Homeless vs Threatened with Homelessness — Housing Act 1996 Duties
The legal distinction between being 'homeless' (s.175 HA 1996) and 'threatened with homelessness' (s.175(4) HA 1996), and the different duties local housing authorities owe in each case.
Overview
The Housing Act 1996 Part 7 (as amended by the Homelessness Reduction Act 2017) creates a tiered system of duties owed by local housing authorities (LHAs) to applicants who are homeless or threatened with homelessness. The distinction between the two is not merely semantic — it determines which duty applies, what the authority must do, and the applicant's rights in the process. A person is 'homeless' under s.175(1)–(3) if they have no accommodation that they are entitled to occupy and which it would be reasonable for them to continue to occupy. A person is 'threatened with homelessness' under s.175(4) if they are likely to become homeless within 56 days.
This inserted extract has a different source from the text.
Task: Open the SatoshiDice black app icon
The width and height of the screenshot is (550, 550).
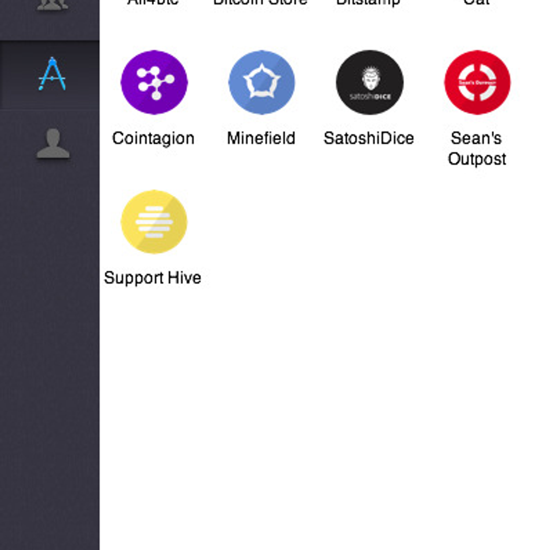Action: [x=370, y=82]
The Homelessness Reduction Act 2017 extended the threatened threshold from 28 to 56 days and created new prevention and relief duties for both categories.
Side-by-Side Comparison
Homeless (HA 1996 s.175(1)–(3))
Pros
- Triggers the 'relief duty' under s.189B — the LHA must take reasonable steps to help the applicant secure accommodation for at least 6 months
- If the authority accepts the applicant is in priority need, eligible, and unintentionally homeless: the 'main housing duty' under s.193 arises — a duty to secure suitable accommodation
- Interim accommodation duty under s.188 — authority must provide immediate temporary accommodation if it has reason to believe the applicant may be homeless, in priority need, and not intentionally homeless
- Personalised Housing Plan (PHP) must be prepared and agreed with the applicant
Cons
- Intentional homelessness (s.191) extinguishes the main duty under s.193 — only limited advice and assistance duty remains
- No eligibility for the main duty if not in priority need (s.189) — single adults without children often struggle to meet this test
- LHA review and appeal rights are available but take weeks — applicant may remain in unsuitable temporary accommodation during the process
Best For
Applicants who have no accommodation now (evicted, left accommodation, no home to return to) and need immediate help from the local housing authority.
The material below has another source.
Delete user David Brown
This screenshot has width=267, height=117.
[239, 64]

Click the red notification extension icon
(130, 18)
Threatened with Homelessness (HA 1996 s.175(4))
Pros
- Triggers the 'prevention duty' under s.195 — the LHA must take reasonable steps to prevent homelessness occurring
- Earlier intervention — enables authority to assist before the person becomes street homeless
- Personalised Housing Plan prepared to prevent homelessness over the 56-day period
- Authority may negotiate with landlord, assist with bond/deposit, advise on housing options — all without the person having to leave their home first
Cons
- No interim accommodation duty — applicant is not yet homeless so no immediate rehousing obligation arises
- Prevention duty ends after 56 days (or earlier if homelessness is prevented or the applicant becomes homeless) — authority is not obliged to continue indefinitely
- If prevention fails and the applicant becomes homeless, the relief duty under s.189B then applies
- Stricter evidential threshold — applicant must demonstrate they are likely to become homeless within 56 days
Best For
Applicants who have received a valid section 21 notice or section 8 notice, face mortgage repossession, or have been told they must leave by a family member within 56 days — apply immediately to the LHA.
Key Differences
Our Recommendation
Anyone who receives a section 21 notice, a possession claim, or a notice to leave should apply to the local housing authority immediately — do not wait until the eviction date. The earlier the application, the longer the LHA has to prevent homelessness under the s.195 prevention duty. Once actually homeless, the s.189B relief duty applies but the authority has less time and fewer options. Seek advice from Shelter, Citizens Advice, or a local housing advice service at the first sign of housing risk.